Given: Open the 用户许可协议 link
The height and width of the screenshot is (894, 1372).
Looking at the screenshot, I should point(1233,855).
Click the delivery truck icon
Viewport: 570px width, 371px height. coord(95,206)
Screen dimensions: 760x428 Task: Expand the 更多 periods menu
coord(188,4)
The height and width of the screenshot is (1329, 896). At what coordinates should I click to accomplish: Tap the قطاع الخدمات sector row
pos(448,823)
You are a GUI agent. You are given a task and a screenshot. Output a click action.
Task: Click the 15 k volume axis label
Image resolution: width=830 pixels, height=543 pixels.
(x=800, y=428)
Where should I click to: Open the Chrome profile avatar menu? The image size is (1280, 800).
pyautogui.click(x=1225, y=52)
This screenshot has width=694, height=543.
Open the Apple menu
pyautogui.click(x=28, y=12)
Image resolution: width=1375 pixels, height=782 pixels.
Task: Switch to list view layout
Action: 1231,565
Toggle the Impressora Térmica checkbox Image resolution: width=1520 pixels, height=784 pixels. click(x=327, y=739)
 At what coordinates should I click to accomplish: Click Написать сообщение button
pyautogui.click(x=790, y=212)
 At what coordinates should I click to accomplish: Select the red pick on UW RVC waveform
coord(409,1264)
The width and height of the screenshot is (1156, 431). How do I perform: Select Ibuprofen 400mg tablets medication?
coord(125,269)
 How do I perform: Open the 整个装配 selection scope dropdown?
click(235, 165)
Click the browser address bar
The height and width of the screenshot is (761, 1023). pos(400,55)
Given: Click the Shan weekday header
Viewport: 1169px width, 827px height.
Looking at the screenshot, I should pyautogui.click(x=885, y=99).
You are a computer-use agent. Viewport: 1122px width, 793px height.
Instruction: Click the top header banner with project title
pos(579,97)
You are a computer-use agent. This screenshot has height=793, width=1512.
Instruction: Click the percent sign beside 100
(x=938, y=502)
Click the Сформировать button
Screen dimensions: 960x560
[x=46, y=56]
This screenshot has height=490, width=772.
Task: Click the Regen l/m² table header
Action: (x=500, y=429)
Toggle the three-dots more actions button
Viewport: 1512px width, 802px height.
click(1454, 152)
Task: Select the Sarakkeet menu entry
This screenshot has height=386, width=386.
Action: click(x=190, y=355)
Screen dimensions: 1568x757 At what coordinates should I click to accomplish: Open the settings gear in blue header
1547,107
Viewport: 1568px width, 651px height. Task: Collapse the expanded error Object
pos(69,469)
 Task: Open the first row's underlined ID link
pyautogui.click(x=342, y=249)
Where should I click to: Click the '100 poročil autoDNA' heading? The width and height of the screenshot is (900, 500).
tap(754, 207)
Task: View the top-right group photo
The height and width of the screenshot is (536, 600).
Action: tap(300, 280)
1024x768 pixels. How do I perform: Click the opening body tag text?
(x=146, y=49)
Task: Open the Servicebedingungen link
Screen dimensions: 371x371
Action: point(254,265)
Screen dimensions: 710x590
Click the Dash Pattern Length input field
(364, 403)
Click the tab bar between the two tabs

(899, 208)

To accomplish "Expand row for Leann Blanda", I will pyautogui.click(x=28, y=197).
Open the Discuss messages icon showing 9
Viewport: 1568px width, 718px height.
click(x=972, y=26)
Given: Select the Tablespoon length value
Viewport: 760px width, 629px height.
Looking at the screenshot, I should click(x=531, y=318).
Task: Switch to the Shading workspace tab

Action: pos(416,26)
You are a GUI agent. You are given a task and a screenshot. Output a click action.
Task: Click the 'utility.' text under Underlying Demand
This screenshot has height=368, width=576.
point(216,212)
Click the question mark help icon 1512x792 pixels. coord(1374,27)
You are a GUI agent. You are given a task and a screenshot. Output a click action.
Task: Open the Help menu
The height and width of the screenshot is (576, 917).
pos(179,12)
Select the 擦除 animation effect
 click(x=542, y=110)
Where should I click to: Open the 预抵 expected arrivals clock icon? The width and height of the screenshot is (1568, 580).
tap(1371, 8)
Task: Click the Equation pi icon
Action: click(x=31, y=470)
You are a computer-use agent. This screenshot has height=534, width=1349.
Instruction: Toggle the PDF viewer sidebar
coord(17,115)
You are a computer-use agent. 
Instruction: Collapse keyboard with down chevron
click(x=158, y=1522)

○ ○ ○ ○ ○

* [WHAT YOU HAVE TO DO] Whatever appears in the data above is to be set down exactly.

* [RESULT FOR THIS EXERCISE]
Given: Open the 用户许可协议 link
The height and width of the screenshot is (894, 1372).
Looking at the screenshot, I should point(1233,855).
Click the delivery truck icon
Viewport: 570px width, 371px height. coord(95,206)
Screen dimensions: 760x428 Task: Expand the 更多 periods menu
coord(188,4)
The height and width of the screenshot is (1329, 896). At what coordinates should I click to accomplish: Tap the قطاع الخدمات sector row
pos(448,823)
You are a GUI agent. You are given a task and a screenshot. Output a click action.
Task: Click the 15 k volume axis label
Image resolution: width=830 pixels, height=543 pixels.
(x=800, y=428)
Where should I click to: Open the Chrome profile avatar menu? The image size is (1280, 800).
pyautogui.click(x=1225, y=52)
This screenshot has width=694, height=543.
Open the Apple menu
pyautogui.click(x=28, y=12)
Image resolution: width=1375 pixels, height=782 pixels.
Task: Switch to list view layout
Action: 1231,565
Toggle the Impressora Térmica checkbox Image resolution: width=1520 pixels, height=784 pixels. click(x=327, y=739)
 At what coordinates should I click to accomplish: Click Написать сообщение button
pyautogui.click(x=790, y=212)
 At what coordinates should I click to accomplish: Select the red pick on UW RVC waveform
coord(409,1264)
The width and height of the screenshot is (1156, 431). How do I perform: Select Ibuprofen 400mg tablets medication?
coord(125,269)
 How do I perform: Open the 整个装配 selection scope dropdown?
click(235, 165)
Click the browser address bar
The height and width of the screenshot is (761, 1023). pos(400,55)
Given: Click the Shan weekday header
Viewport: 1169px width, 827px height.
Looking at the screenshot, I should pyautogui.click(x=885, y=99).
You are a computer-use agent. Viewport: 1122px width, 793px height.
Instruction: Click the top header banner with project title
pos(579,97)
You are a computer-use agent. This screenshot has height=793, width=1512.
Instruction: Click the percent sign beside 100
(x=938, y=502)
Click the Сформировать button
Screen dimensions: 960x560
[x=46, y=56]
This screenshot has height=490, width=772.
Task: Click the Regen l/m² table header
Action: (x=500, y=429)
Toggle the three-dots more actions button
Viewport: 1512px width, 802px height.
click(1454, 152)
Task: Select the Sarakkeet menu entry
This screenshot has height=386, width=386.
Action: click(x=190, y=355)
Screen dimensions: 1568x757 At what coordinates should I click to accomplish: Open the settings gear in blue header
1547,107
Viewport: 1568px width, 651px height. Task: Collapse the expanded error Object
pos(69,469)
 Task: Open the first row's underlined ID link
pyautogui.click(x=342, y=249)
Where should I click to: Click the '100 poročil autoDNA' heading? The width and height of the screenshot is (900, 500).
tap(754, 207)
Task: View the top-right group photo
The height and width of the screenshot is (536, 600).
Action: tap(300, 280)
1024x768 pixels. How do I perform: Click the opening body tag text?
(x=146, y=49)
Task: Open the Servicebedingungen link
Screen dimensions: 371x371
Action: point(254,265)
Screen dimensions: 710x590
Click the Dash Pattern Length input field
(364, 403)
Click the tab bar between the two tabs

(899, 208)

To accomplish "Expand row for Leann Blanda", I will pyautogui.click(x=28, y=197).
Open the Discuss messages icon showing 9
Viewport: 1568px width, 718px height.
click(x=972, y=26)
Given: Select the Tablespoon length value
Viewport: 760px width, 629px height.
Looking at the screenshot, I should click(x=531, y=318).
Task: Switch to the Shading workspace tab

Action: pos(416,26)
You are a GUI agent. You are given a task and a screenshot. Output a click action.
Task: Click the 'utility.' text under Underlying Demand
This screenshot has height=368, width=576.
point(216,212)
Click the question mark help icon 1512x792 pixels. coord(1374,27)
You are a GUI agent. You are given a task and a screenshot. Output a click action.
Task: Open the Help menu
The height and width of the screenshot is (576, 917).
pos(179,12)
Select the 擦除 animation effect
 click(x=542, y=110)
Where should I click to: Open the 预抵 expected arrivals clock icon? The width and height of the screenshot is (1568, 580).
tap(1371, 8)
Task: Click the Equation pi icon
Action: click(x=31, y=470)
You are a computer-use agent. This screenshot has height=534, width=1349.
Instruction: Toggle the PDF viewer sidebar
coord(17,115)
You are a computer-use agent. 
Instruction: Collapse keyboard with down chevron
click(x=158, y=1522)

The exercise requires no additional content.